Karol Nawrocki zaznaczył, że w przeciwieństwie do niektórych polityków, nie jest przeciwnikiem wiatraków ze względów estetycznych. Podkreślił, że jego stanowisko wynika z konieczności zachowania odpowiedniego balansu w procesie transformacji energetycznej.
- Nie jestem przeciwny odnawialnym źródłom energii. Natomiast we wszystkim musi być jakaś logika i balans pomiędzy potrzebami społecznymi a potrzebami energetycznymi. Jeżeli chce się stawiać wiatraki na dawnych polach bitew - dziś miejscach historycznych albo w najbliższym otoczeniu gospodarstw domowych, to ja jestem jednak po stronie ludzi i historii, a nie po stronie wiatraka czy firmy, która go stawia. To nie jest walka z wiatrakami tylko walka o równowagę – wskazał prezydent w rozmowie z "Wprost".
Kontrowersje wokół ustawy wiatrakowej
Prezydent Nawrocki odniósł się również do swojej decyzji o niepodpisaniu wcześniejszej wersji ustawy wiatrakowej. Argumentował, że była ona formą "szantażu" ze strony większości parlamentarnej i rządu, a jej głównym celem nie było obniżenie cen energii.
- Ustawa wiatrakowa jest rodzajem szantażu większości parlamentarnej i rządu, nie tylko pod względem prezydenta, ale także względem społeczeństwa. Ta ustawa dotyczy wiatraków, a nie obniżenia cen energii elektrycznej – tłumaczył prezydent.
Nawrocki kontra Tusk. Kogo Polacy oceniają lepiej?
W wywiadzie dla "Wprost" powtórzył ten argument, dodając, że był to zabieg mający na celu wprowadzenie w błąd opinii publicznej.

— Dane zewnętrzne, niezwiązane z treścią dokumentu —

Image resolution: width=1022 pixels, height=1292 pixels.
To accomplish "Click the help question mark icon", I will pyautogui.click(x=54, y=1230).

- Rządzący oszukiwali opinię publiczną, że ustawa dotyczyła zamrożenia cen energii elektrycznej. Tymczasem w dokumencie, który dostałem do podpisu, ponad 90 stron było poświęconych wiatrakom. Nie chciałyby mieć panie takiego prezydenta, któremu się mówi, że dostaje ustawę o mrożeniu cen energii, a on czyta 90 stron o wiatrakach i mówi: wszystko w porządku – stwierdził.
Prezydent ocenił działania rządu jako "zagrywkę poniżej pasa". Wskazał, że ostatecznie przepisy dotyczące wiatraków zostały usunięte z ustawy, pozostawiając jedynie te dotyczące cen energii elektrycznej, którą to wersję prezydent podpisał.
- To była zagrywka poniżej pasa. I co z tym zrobił rząd? Wyciął wszystkie przepisy o wiatrakach, zostawiając tylko te dotyczące energii elektrycznej. Tę ustawę podpisałem – wskazał Nawrocki w wywiadzie.
Wypowiedzi prezydenta Nawrockiego wskazują na złożoność procesu transformacji energetycznej i potrzebę uwzględniania różnorodnych interesów w kształtowaniu polityki w tym obszarze.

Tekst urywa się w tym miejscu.